___ SOURCE RECORDS
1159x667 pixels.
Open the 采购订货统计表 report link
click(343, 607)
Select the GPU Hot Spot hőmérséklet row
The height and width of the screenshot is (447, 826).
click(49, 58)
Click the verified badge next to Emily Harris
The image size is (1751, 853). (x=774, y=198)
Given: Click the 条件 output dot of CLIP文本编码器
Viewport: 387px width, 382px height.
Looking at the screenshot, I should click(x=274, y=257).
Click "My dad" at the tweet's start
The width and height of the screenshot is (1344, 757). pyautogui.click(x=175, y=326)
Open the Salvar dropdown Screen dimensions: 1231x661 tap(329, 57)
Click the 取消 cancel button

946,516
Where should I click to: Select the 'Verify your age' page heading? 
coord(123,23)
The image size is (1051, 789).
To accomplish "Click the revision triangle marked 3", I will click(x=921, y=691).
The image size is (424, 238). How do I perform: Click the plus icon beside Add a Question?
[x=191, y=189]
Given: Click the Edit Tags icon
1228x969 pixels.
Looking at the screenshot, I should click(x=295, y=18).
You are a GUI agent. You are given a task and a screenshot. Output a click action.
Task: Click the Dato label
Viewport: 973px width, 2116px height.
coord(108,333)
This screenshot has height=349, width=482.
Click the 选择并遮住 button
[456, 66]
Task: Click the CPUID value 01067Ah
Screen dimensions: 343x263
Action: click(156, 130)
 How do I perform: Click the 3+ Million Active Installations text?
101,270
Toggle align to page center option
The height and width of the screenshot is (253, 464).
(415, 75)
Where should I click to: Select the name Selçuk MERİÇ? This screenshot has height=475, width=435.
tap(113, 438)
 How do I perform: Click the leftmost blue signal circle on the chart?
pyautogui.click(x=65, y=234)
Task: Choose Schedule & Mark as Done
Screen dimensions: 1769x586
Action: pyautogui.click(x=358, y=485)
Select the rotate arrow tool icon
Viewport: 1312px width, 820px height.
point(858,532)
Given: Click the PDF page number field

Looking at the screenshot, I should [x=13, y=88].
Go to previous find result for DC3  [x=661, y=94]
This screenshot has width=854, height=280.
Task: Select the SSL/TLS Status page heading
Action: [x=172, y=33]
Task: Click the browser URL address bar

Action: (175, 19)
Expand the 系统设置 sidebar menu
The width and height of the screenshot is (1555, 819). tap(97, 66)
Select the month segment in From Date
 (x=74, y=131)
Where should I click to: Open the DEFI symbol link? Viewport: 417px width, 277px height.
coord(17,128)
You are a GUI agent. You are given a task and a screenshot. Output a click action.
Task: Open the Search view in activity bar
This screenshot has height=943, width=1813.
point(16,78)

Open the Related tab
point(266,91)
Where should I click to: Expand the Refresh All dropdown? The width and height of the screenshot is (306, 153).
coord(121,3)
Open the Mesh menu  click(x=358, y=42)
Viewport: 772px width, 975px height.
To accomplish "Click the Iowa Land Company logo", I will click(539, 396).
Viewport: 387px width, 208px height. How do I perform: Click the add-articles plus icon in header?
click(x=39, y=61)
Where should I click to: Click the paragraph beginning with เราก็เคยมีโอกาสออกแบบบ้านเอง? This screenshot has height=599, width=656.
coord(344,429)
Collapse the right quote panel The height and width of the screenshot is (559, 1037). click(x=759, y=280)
______
#### EXERCISE AIM:
Exactly reproduce every record.

#### OUTPUT FOR THIS TASK:
1159x667 pixels.
Open the 采购订货统计表 report link
click(343, 607)
Select the GPU Hot Spot hőmérséklet row
The height and width of the screenshot is (447, 826).
click(49, 58)
Click the verified badge next to Emily Harris
The image size is (1751, 853). (x=774, y=198)
Given: Click the 条件 output dot of CLIP文本编码器
Viewport: 387px width, 382px height.
Looking at the screenshot, I should click(x=274, y=257).
Click "My dad" at the tweet's start
The width and height of the screenshot is (1344, 757). pyautogui.click(x=175, y=326)
Open the Salvar dropdown Screen dimensions: 1231x661 tap(329, 57)
Click the 取消 cancel button

946,516
Where should I click to: Select the 'Verify your age' page heading? 
coord(123,23)
The image size is (1051, 789).
To accomplish "Click the revision triangle marked 3", I will click(x=921, y=691).
The image size is (424, 238). How do I perform: Click the plus icon beside Add a Question?
[x=191, y=189]
Given: Click the Edit Tags icon
1228x969 pixels.
Looking at the screenshot, I should click(x=295, y=18).
You are a GUI agent. You are given a task and a screenshot. Output a click action.
Task: Click the Dato label
Viewport: 973px width, 2116px height.
coord(108,333)
This screenshot has height=349, width=482.
Click the 选择并遮住 button
[456, 66]
Task: Click the CPUID value 01067Ah
Screen dimensions: 343x263
Action: click(156, 130)
 How do I perform: Click the 3+ Million Active Installations text?
101,270
Toggle align to page center option
The height and width of the screenshot is (253, 464).
(415, 75)
Where should I click to: Select the name Selçuk MERİÇ? This screenshot has height=475, width=435.
tap(113, 438)
 How do I perform: Click the leftmost blue signal circle on the chart?
pyautogui.click(x=65, y=234)
Task: Choose Schedule & Mark as Done
Screen dimensions: 1769x586
Action: pyautogui.click(x=358, y=485)
Select the rotate arrow tool icon
Viewport: 1312px width, 820px height.
point(858,532)
Given: Click the PDF page number field

Looking at the screenshot, I should [x=13, y=88].
Go to previous find result for DC3  [x=661, y=94]
This screenshot has width=854, height=280.
Task: Select the SSL/TLS Status page heading
Action: [x=172, y=33]
Task: Click the browser URL address bar

Action: (175, 19)
Expand the 系统设置 sidebar menu
The width and height of the screenshot is (1555, 819). tap(97, 66)
Select the month segment in From Date
 (x=74, y=131)
Where should I click to: Open the DEFI symbol link? Viewport: 417px width, 277px height.
coord(17,128)
You are a GUI agent. You are given a task and a screenshot. Output a click action.
Task: Open the Search view in activity bar
This screenshot has height=943, width=1813.
point(16,78)

Open the Related tab
point(266,91)
Where should I click to: Expand the Refresh All dropdown? The width and height of the screenshot is (306, 153).
coord(121,3)
Open the Mesh menu  click(x=358, y=42)
Viewport: 772px width, 975px height.
To accomplish "Click the Iowa Land Company logo", I will click(539, 396).
Viewport: 387px width, 208px height. How do I perform: Click the add-articles plus icon in header?
click(x=39, y=61)
Where should I click to: Click the paragraph beginning with เราก็เคยมีโอกาสออกแบบบ้านเอง? This screenshot has height=599, width=656.
coord(344,429)
Collapse the right quote panel The height and width of the screenshot is (559, 1037). click(x=759, y=280)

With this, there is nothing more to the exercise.